SSS - Edwin Rosen
Two months and some change-- nice to see you once again. I've been sleeping at 5AM almost everyday. Today's a rarity, though. I slept at 8PM and woke up at 5AM. Not because I've been wanting to make healthy changes to my life or anything. I was just feeling really down early into the evening last night and said "fuck it" and called it for the night. It feels good to rest.
I decided (because I have to leave the house around 7AM) to get some writing done. So here we are. When I pulled up this blog, because it was quite dark in my room, I was suddenly flashbanged by the bright cream-ish color of my blogpage. Dear god I must have lost a couple weeks worth of healthy vision by that alone. I'll work on a more dark-room-friendly color palette for this blog; for my sanity and yours (on the off-chance that whoever is reading this is not me).
So what's new? I kind of stopped going to therapy. I could technically always schedule a new appointment, but... I also kind of no call no showed to the last three appointments because I was feeling extra down and now I feel bad showing my face there again. It was going really well, too. I might need to schedule another appointment. But as it is now, I haven't been in over a month. Fuuuck. I've been meaning to tell her about my Swiss pen-pal and some cool things that have been developing in my life recently, but now I don't really have an outlet for that except this. So let's begin a mini therapist session.
Since January, a small club in DC has been hosting open-deck sessions from 9PM-2AM every Monday. I've been going and have been having an incredible blast. Not only have I had the opportunity to perform live again several times, but I've played in two gigs now which I'd consider to be quite fun and netted a little bit of money! Not that I want to play for money (there is just no way this is a sustainable career), but it's nice that people what to hear me mix songs and pay me for it. I've had incredible highs and crushing lows. One low point I wanna mention is at this one gig-- the vibes were so off and I obviously wasn't connecting to the audience like I usually do. The venue is a bit far from where I'm used to playing, so I should have sussed out that the people there might not like the same music I usually play in the small DC club. So the vibes were off. My old manager comes up to me and says I sound like shit, that he would do better than me, etc.... the most damning thing he says is that I should play COUNTRY. Motherfucker. I'm not playing country. I got paid a fat stack though, which is why I'm not as sad as you may think. But it does suck that someone felt comfortable saying that straight to my face. To be fair, his wife paid him to marry him, he does lots of coke, and no one loves him. So fuck him.

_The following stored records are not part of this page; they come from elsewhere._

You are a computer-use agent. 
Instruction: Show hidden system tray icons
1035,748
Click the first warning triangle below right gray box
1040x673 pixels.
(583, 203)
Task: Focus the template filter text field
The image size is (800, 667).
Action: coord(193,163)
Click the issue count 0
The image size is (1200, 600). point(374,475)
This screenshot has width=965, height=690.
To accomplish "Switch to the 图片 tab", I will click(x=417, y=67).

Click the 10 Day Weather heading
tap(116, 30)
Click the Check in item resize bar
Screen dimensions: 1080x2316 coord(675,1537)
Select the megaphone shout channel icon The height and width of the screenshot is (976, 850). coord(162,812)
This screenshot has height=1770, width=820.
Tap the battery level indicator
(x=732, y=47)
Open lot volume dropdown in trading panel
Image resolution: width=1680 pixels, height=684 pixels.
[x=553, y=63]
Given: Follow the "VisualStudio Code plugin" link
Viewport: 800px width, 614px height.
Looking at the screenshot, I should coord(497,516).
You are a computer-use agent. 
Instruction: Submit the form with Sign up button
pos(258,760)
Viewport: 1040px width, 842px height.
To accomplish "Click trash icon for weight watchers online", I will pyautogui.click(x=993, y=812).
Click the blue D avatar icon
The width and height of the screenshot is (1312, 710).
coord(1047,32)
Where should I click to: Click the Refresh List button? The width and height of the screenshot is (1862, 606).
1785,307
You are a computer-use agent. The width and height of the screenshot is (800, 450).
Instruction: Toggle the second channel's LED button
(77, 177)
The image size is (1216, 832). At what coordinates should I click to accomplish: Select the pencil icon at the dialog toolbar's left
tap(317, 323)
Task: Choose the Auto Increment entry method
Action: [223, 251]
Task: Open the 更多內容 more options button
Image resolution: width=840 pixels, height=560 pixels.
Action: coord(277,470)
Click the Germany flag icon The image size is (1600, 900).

I was on Spotify earlier this morning and stumbled onto this playlist my Swiss pen pal made for me a couple years ago. There's a lot to say about this playlist that I won't get into, but let's just say it's significant in several ways. Well anyway, Spotify added this thing where you can send people music in DMs now. One of the things you can do is if you're in a playlist someone sent you, you can tap this little button at the bottom and you can view the history of music you've sent each other. Oh brother. This link led me to our music-sending history from the past 3 years (I'm assuming there's more beyond the last three years but Spotify didn't begin collecting this data until around 3 years ago). It had this playlist plus a bunch of other songs I don't remember sending or receiving. One of the songs she sent me was "SSS" by Edwin Rosen on June 2nd, 2023, just a couple of months before she disappeared. The first couple of lines are,
"When I tell you / I'm not sleeping alone today / Don't you care? / And when you know / That I won't come over today / Tell me, don't you care?"
Knowing that she loved to speak to me in lyrics rather than her own direct words from time to time, all I have to say to that is... fuck you. I miss you.
I responded with "George" by Lowertown.